Cette certitude s’étend aux animaux domestiques. Chiens, chats, autres compagnons à quatre pattes : tous restent à l’abri de la contamination. Le virus du papillome de Shope ne franchit pas la barrière entre espèces. Les promenades quotidiennes peuvent donc se poursuivre sans crainte.
Cependant, les experts émettent une recommandation ferme : ne jamais toucher un lapin infecté. Cette règle de précaution vise particulièrement les propriétaires de lapins domestiques. Le contact direct représente le seul risque réel de transmission entre lapins.
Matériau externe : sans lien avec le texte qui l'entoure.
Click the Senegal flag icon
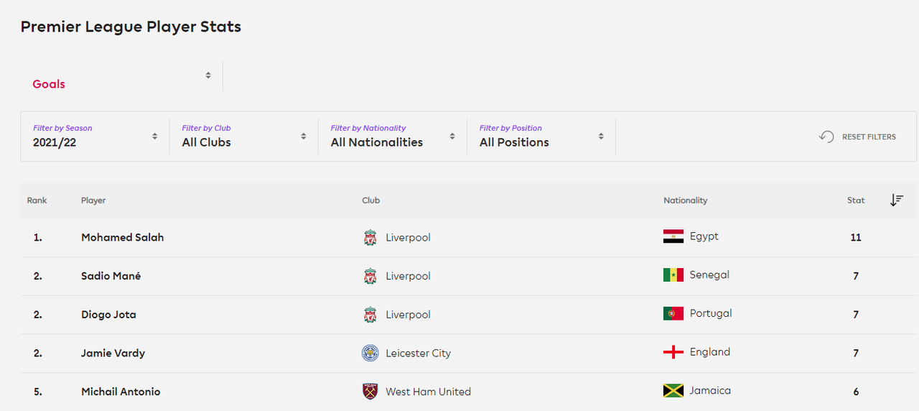Viewport: 919px width, 411px height. pyautogui.click(x=673, y=274)
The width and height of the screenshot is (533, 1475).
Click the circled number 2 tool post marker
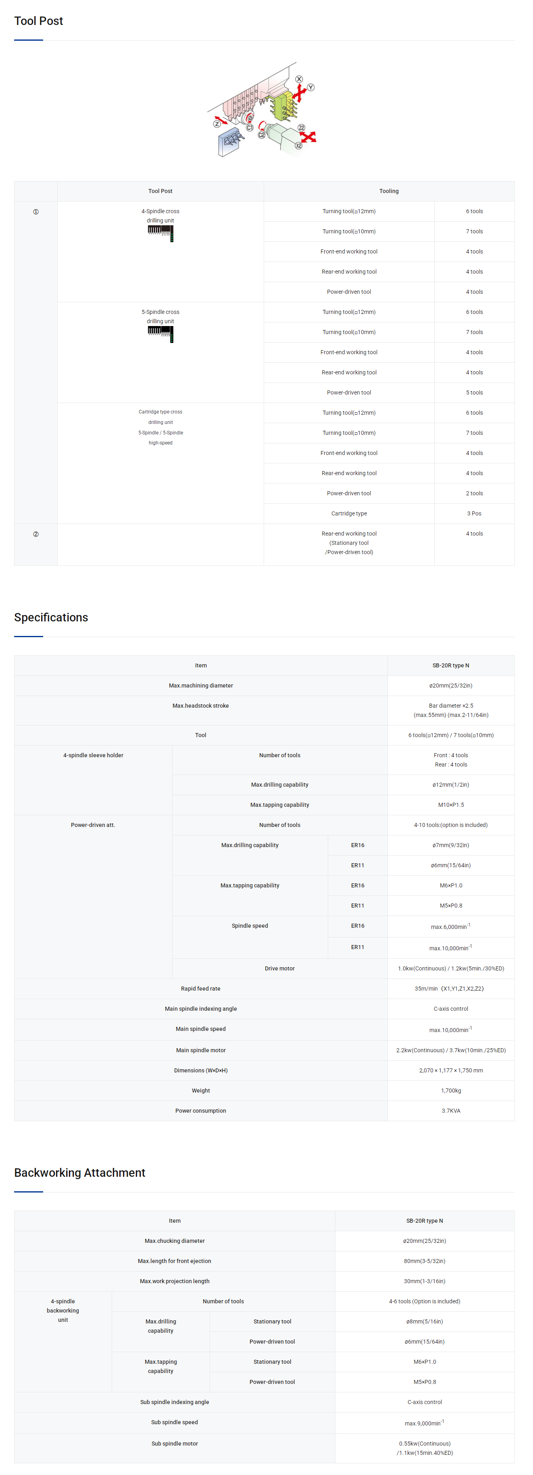tap(36, 534)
Pour ces animaux de compagnie, l’infection peut basculer vers une forme grave. Les excroissances évoluent parfois en carcinome épidermoïde, un cancer de la peau particulièrement agressif. Cette dégénérescence justifie une séparation stricte entre lapins sauvages et domestiques.
Les vétérinaires disposent de solutions limitées. L’ablation chirurgicale des tumeurs reste possible, surtout quand elles gênent l’alimentation. Mais aucun traitement ne guérit définitivement cette infection virale.
La vigilance s’impose donc durant l’été, période de pic parasitaire. Observer à distance, photographier si nécessaire, mais garder ses distances. Ces « monstres » du jardin restent inoffensifs pour l’homme, à condition de respecter cette règle élémentaire de prudence.